Judge Harvey Jay III asked whether State Farm didn’t have the right to decide for itself which information constituted trade secrets.
“Meaning to the extent you keep it privileged or secret, there’s no disclosure,” Jay said.
“Suppose you had an ice cream company and you came out with a new flavor every year, and you always made it public, you put it on the Internet, you said, ‘Look, we want everyone to have our recipe and have the opportunity to make this,” Judge Allen Windsor asked.
“And one year you decide, ‘We have some new flavors and we’re going to protect these.’ You wouldn’t say that, by virtue of giving up the original recipes, that a new recipe wouldn’t be a valid trade secret,’ would you?”
State Farm’s position presumes other insurers would accept its data as 100 percent accurate and that they’re going to compete head to head, Gomez responded. “That’s a lot of assumptions.”

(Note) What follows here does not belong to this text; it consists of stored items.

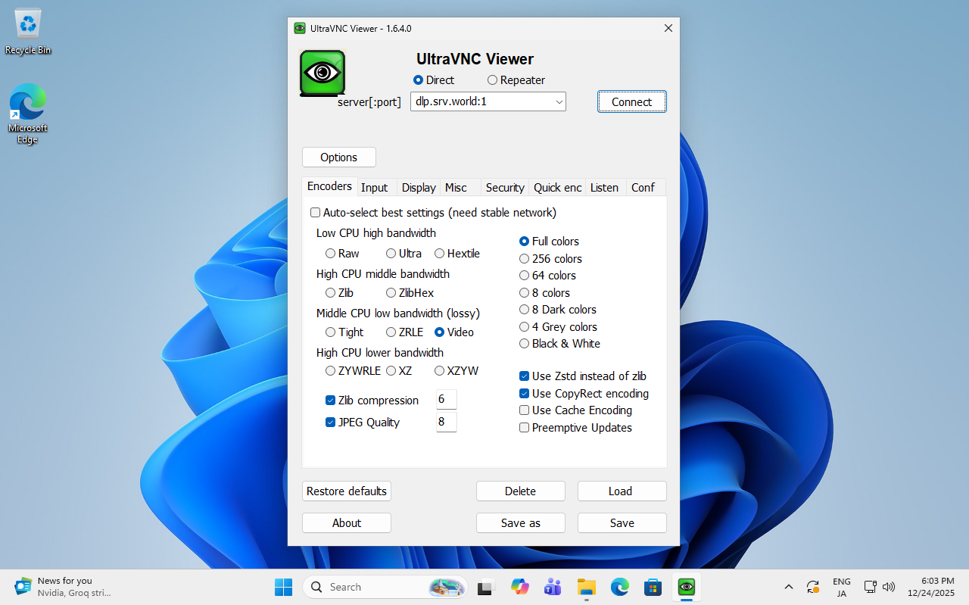Select Black & White color mode

[524, 343]
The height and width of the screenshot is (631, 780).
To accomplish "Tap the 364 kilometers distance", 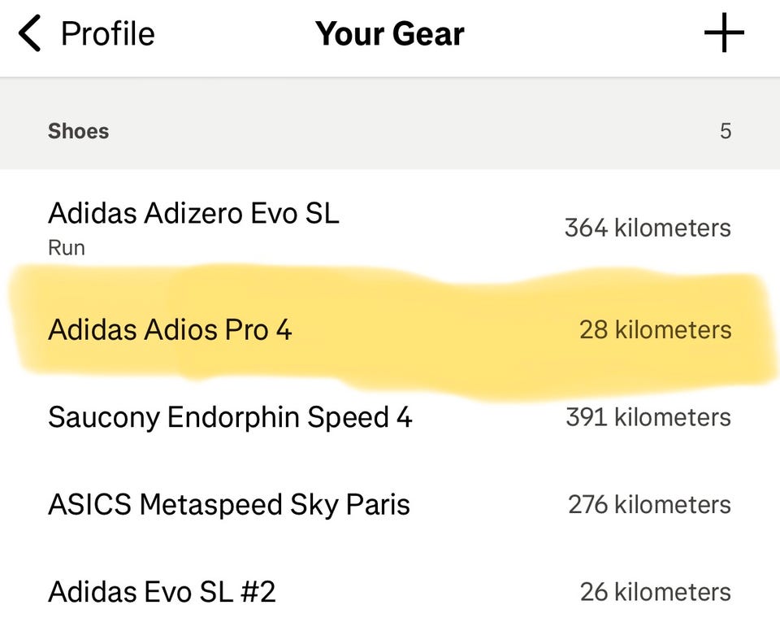I will [648, 228].
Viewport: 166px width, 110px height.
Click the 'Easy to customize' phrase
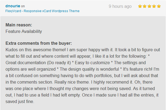coord(92,63)
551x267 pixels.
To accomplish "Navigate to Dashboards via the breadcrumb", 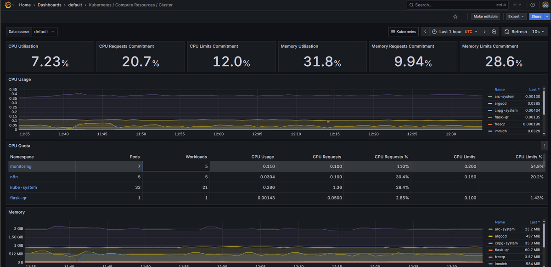I will pyautogui.click(x=49, y=5).
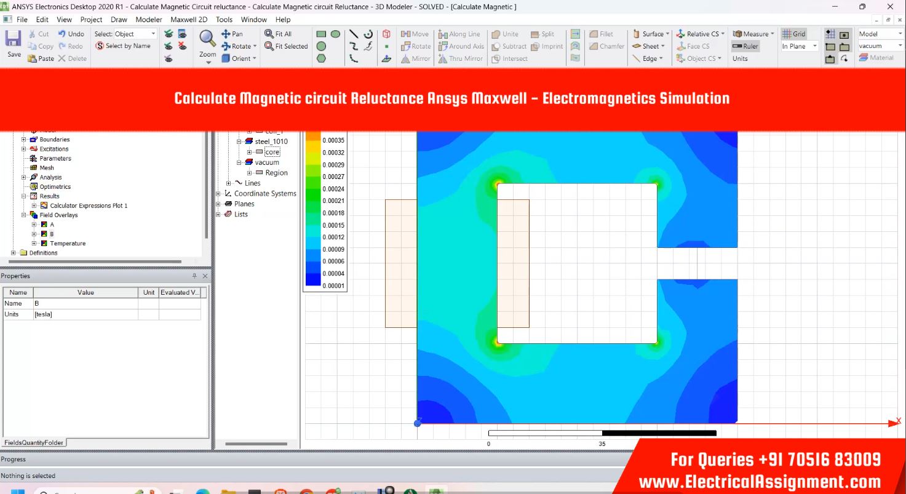The height and width of the screenshot is (494, 906).
Task: Toggle the Grid display button
Action: 793,34
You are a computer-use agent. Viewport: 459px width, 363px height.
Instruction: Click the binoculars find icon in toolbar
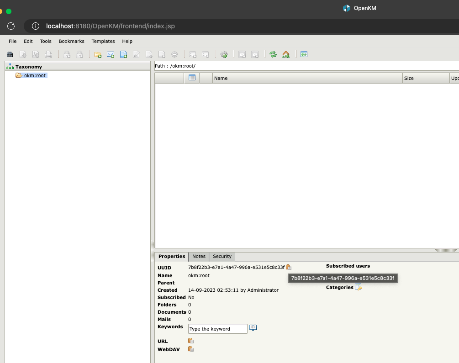10,55
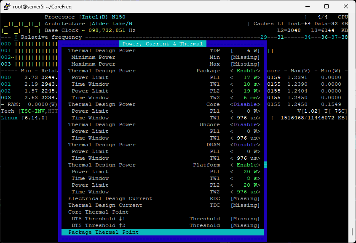Toggle the Core Thermal Design Power Disable setting
Viewport: 356px width, 243px height.
(x=245, y=104)
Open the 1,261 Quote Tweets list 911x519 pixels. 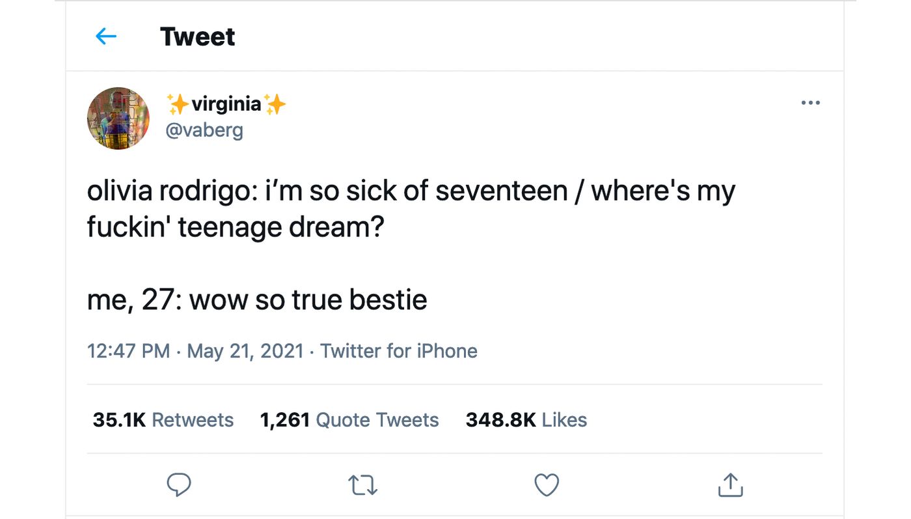[349, 420]
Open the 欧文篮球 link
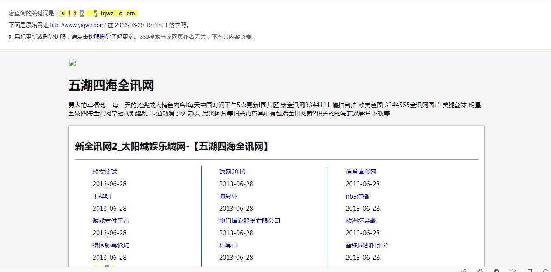The image size is (551, 272). pyautogui.click(x=105, y=172)
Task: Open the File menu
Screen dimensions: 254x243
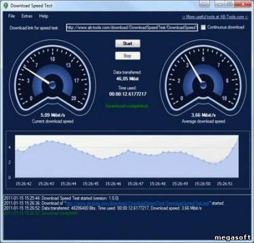Action: [x=11, y=16]
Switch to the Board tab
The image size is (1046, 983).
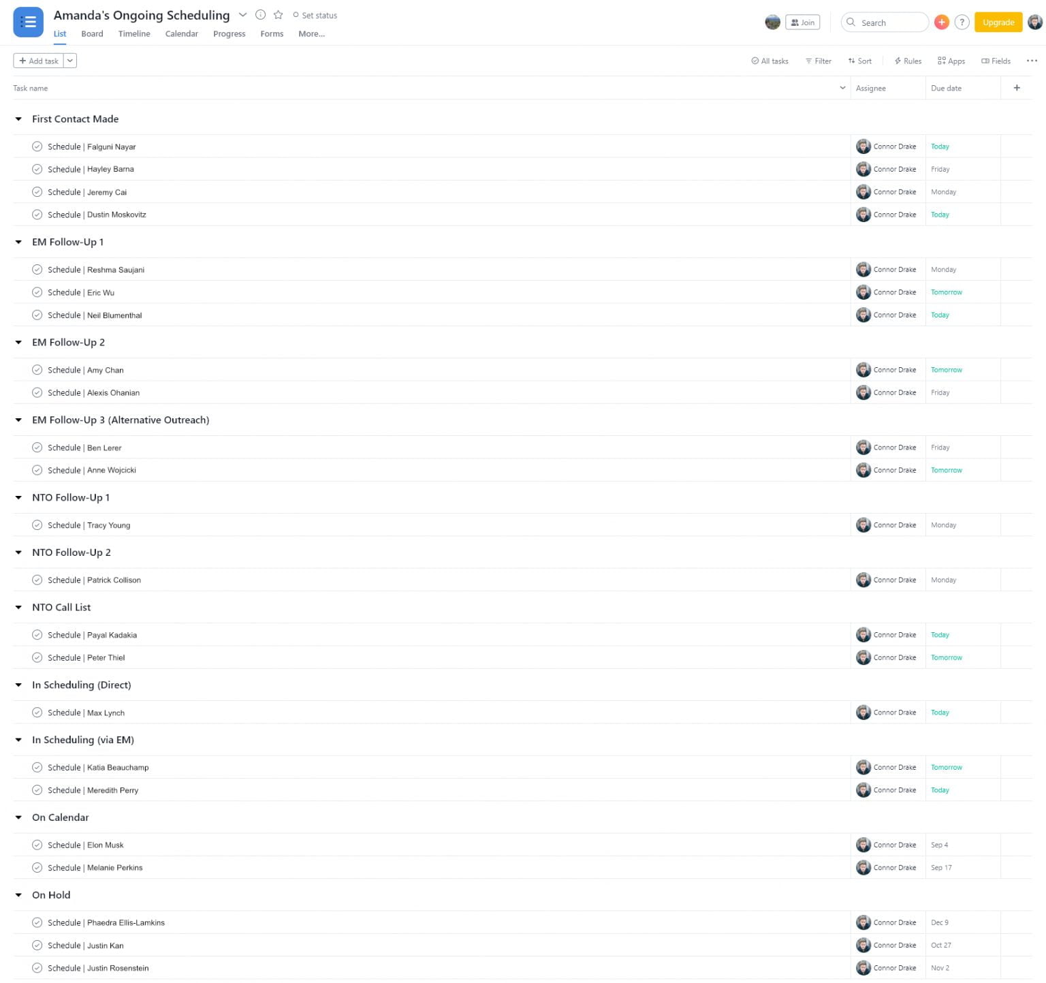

In the lower court, State Farm’s expert witnesses testified that the data would be useful to competitors, but Gomez said regulators were not aware of any actual use by competitors, or by State Farm of competitors’ data.
“There’s no evidence in the record that a potential competitor can use QUASR data on its own for any competitive marketing purpose or otherwise,” she said.
“But the QUASR data does tell what markets it’s entering. That’s what I understand their concern is,” Judge Timothy Osterhaus said. The county-specific data would “reveal where they’re going.”
As for the harm to the public, Osterhaus asked whether that was the proper question.
“It seems to me there is a trade secret under the statute — in which case the chips fall where they may with respect to the examples you’re giving — or it’s not trade secret.”
“The main issue here is whether the QUASR data has independent economic value,” and there’s doubt that it does to State Farm, Gomez said.
Arguing for State Farm, Karen Walker, of Holland & Knight’s Tallahassee office, argued that the company’s data meet the statutory definition of a trade secret, and therefore are protected.
“If it’s trade secret under the statute, that’s the end of the story. This is not a policy argument,” she said. In this case, the data do meet that definition and therefore are “confidential and exempt from the Public Records Act.”
No one asked for the data, she conceded. “But the office made it abundantly clear to State Farm that it was not going to honor State Farm’s trade-secret designation of its QUASR data beginning in 2014. And that was what initiated the action below in the trial court.”
She picked up on Windsor’s metaphor.
“The flavor of ice cream was changed. The flavor prior to the first quarter of 2014 was that State Farm was not writing new property insurance policies in the state of Florida. In 2014, that changed. They began writing new policies and, as part of that, implementing a marketing strategy — a marketing strategy that has value to State Farm.”
For example, she said, information about where the company is writing, cancelling or not renewing policies might influence competitors’ marketing.
“We know, based on the testimony not only of the witnesses that State Farm presented, but the office’s own witnesses, that companies are looking at QUASR data of other companies, and we also know they’re doing it for economic reasons,” Walker said.
And if there’s no evidence that State Farm itself uses its competitors’ data, such information would be of the most use to smaller insurers who lack her client’s resources, she added.
“Really, the value element is the value in not being known to others. There is clear evidence below that this information, beginning in 2014 when State Farm begins writing new policies in the state Florida, not being known to its competitors, has value to State Farm. And that is all that State Farm has to prove.”
“I know the office would like for the Legislature to say QUASR data, even if it meets the trade-secret designation, can never, never be exempt. That’s not the law in the state of Florida.”